**PROBLEM**
Print the line containing "北疆 (35, 2140)" and each line after it through the end of the material below, exactly as it appears, but skip the pictures.

**MATERIAL SUPPLIED**
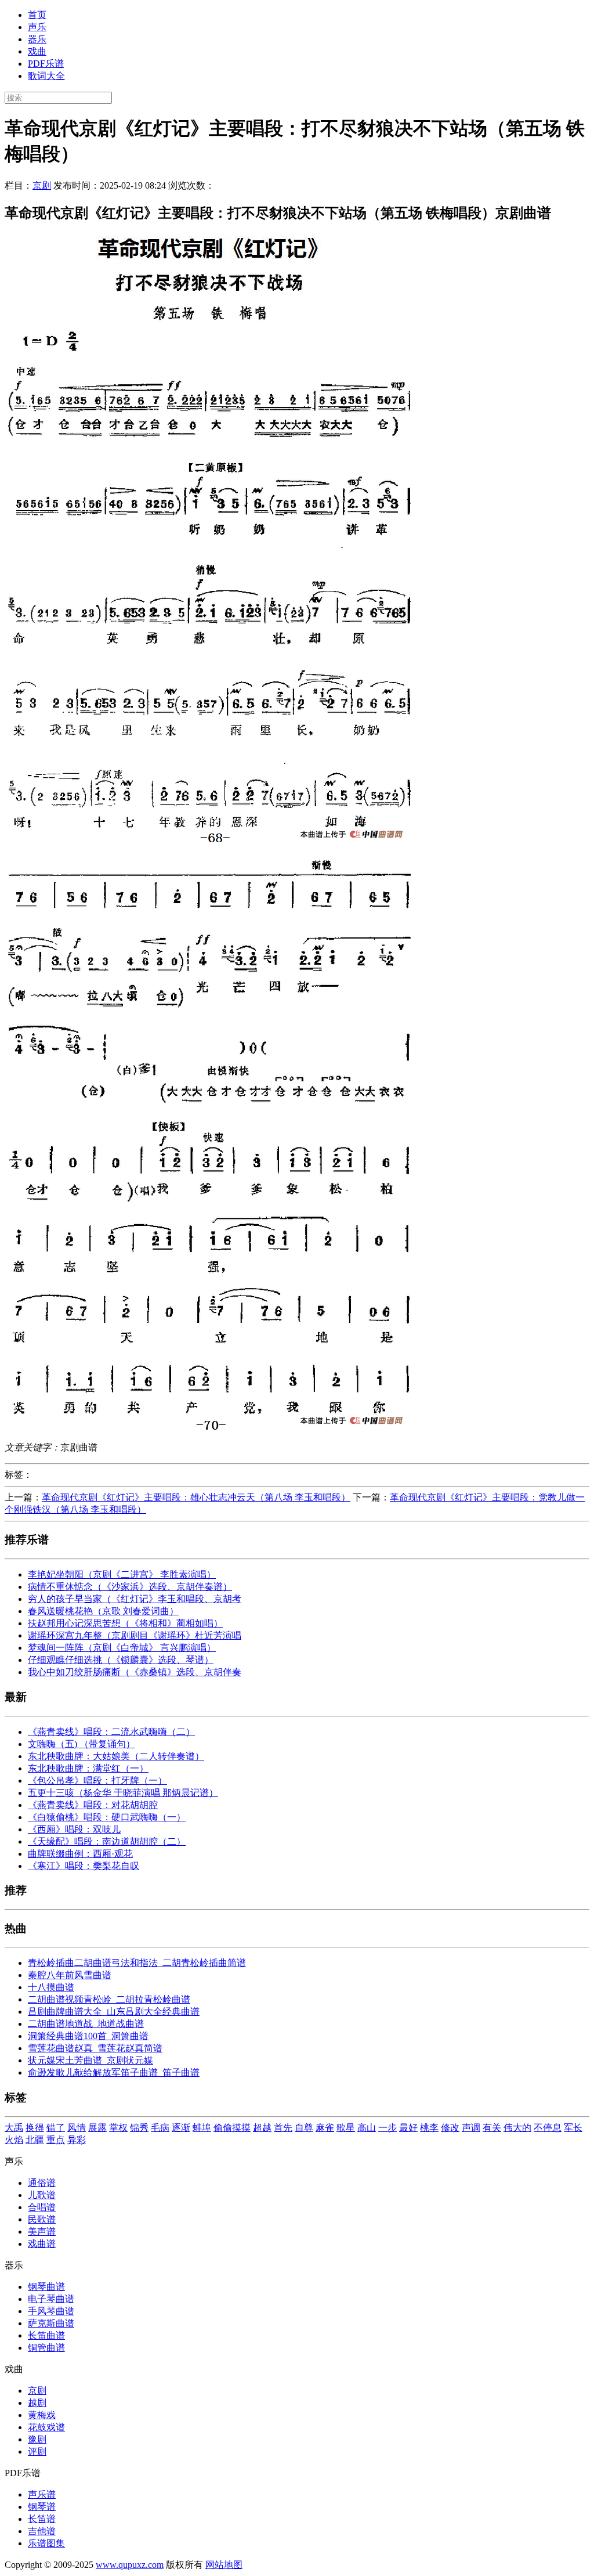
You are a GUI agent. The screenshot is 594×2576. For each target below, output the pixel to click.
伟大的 (517, 2128)
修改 (450, 2128)
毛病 (160, 2128)
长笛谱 (42, 2519)
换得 (35, 2128)
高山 (366, 2128)
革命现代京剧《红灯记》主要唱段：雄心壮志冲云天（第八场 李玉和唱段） (196, 1497)
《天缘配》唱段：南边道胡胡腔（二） (107, 1841)
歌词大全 (46, 76)
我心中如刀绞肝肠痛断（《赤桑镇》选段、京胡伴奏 (134, 1672)
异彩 (76, 2140)
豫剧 (37, 2439)
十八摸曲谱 (51, 1987)
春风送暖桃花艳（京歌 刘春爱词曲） (103, 1611)
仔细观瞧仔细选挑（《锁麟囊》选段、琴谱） (120, 1660)
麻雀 (325, 2128)
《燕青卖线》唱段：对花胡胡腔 (93, 1805)
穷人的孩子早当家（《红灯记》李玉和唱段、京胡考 (134, 1599)
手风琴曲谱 (51, 2311)
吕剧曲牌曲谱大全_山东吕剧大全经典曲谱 (114, 2011)
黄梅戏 (42, 2415)
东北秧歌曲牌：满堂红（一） (88, 1768)
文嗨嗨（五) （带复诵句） (81, 1744)
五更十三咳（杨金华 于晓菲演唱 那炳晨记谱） (123, 1793)
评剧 (37, 2451)
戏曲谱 (42, 2244)
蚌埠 (202, 2128)
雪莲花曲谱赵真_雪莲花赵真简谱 (95, 2048)
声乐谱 (42, 2494)
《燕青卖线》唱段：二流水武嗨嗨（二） (111, 1732)
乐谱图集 (46, 2543)
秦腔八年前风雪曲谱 (69, 1975)
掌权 (118, 2128)
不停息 (548, 2128)
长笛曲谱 (46, 2335)
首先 (283, 2128)
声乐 (37, 27)
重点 (55, 2140)
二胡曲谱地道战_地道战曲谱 (86, 2024)
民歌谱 (42, 2219)
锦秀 (139, 2128)
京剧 (41, 185)
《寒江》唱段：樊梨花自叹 (83, 1866)
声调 (471, 2128)
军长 (573, 2128)
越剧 (37, 2403)
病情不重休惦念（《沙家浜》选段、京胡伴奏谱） (130, 1587)
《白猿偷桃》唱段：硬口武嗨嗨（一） (107, 1817)
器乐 (37, 39)
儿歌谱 (42, 2195)
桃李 (429, 2128)
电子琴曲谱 (51, 2299)
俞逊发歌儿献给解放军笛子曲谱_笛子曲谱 (114, 2072)
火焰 (14, 2140)
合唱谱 (42, 2207)
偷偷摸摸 (232, 2128)
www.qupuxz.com (130, 2565)
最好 (408, 2128)
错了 (55, 2128)
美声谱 (42, 2231)
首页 (37, 15)
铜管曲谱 (46, 2348)
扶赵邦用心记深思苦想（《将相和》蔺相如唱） (125, 1623)
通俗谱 (42, 2183)
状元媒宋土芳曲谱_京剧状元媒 (90, 2060)
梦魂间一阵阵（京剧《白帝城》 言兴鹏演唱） (122, 1648)
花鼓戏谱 (46, 2427)
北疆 (35, 2140)
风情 (76, 2128)
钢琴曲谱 (46, 2287)
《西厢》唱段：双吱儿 (74, 1829)
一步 (387, 2128)
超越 (262, 2128)
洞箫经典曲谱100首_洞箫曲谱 (88, 2036)
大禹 (14, 2128)
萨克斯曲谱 (51, 2323)
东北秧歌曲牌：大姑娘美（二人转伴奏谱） (116, 1756)
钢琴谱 (42, 2507)
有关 (492, 2128)
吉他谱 (42, 2531)
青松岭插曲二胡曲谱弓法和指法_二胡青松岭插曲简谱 (137, 1963)
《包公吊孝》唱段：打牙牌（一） (97, 1780)
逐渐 (181, 2128)
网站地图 (223, 2565)
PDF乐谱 (46, 63)
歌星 (345, 2128)
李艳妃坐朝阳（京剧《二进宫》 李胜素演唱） (122, 1574)
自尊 (304, 2128)
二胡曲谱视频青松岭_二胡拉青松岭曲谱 (109, 1999)
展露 (97, 2128)
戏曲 (37, 51)
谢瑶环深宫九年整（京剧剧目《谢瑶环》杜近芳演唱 (134, 1635)
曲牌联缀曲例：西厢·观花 (80, 1854)
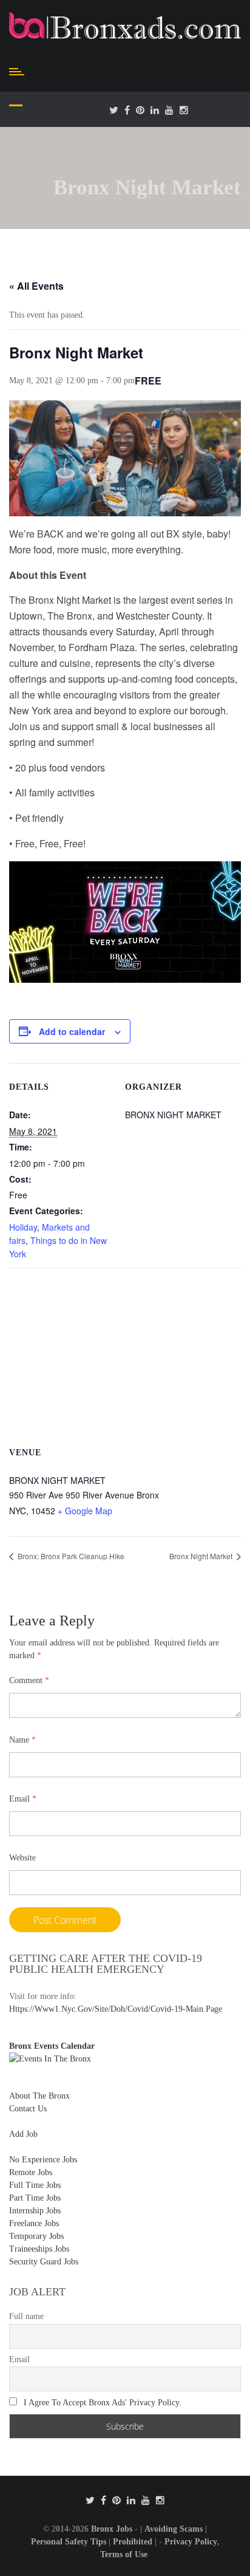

**ANSWER AREA**
北疆 (35, 2140)
风情 (76, 2128)
钢琴曲谱 (46, 2287)
《西厢》唱段：双吱儿 (74, 1829)
一步 (387, 2128)
超越 (262, 2128)
洞箫经典曲谱100首_洞箫曲谱 (88, 2036)
大禹 (14, 2128)
萨克斯曲谱 (51, 2323)
东北秧歌曲牌：大姑娘美（二人转伴奏谱） (116, 1756)
钢琴谱 (42, 2507)
有关 (492, 2128)
吉他谱 (42, 2531)
青松岭插曲二胡曲谱弓法和指法_二胡青松岭插曲简谱 (137, 1963)
《包公吊孝》唱段：打牙牌（一） (97, 1780)
逐渐 (181, 2128)
网站地图 (223, 2565)
PDF乐谱 (46, 63)
歌星 (345, 2128)
李艳妃坐朝阳（京剧《二进宫》 李胜素演唱） (122, 1574)
自尊 (304, 2128)
二胡曲谱视频青松岭_二胡拉青松岭曲谱 (109, 1999)
展露 (97, 2128)
戏曲 (37, 51)
谢瑶环深宫九年整（京剧剧目《谢瑶环》杜近芳演唱 (134, 1635)
曲牌联缀曲例：西厢·观花 (80, 1854)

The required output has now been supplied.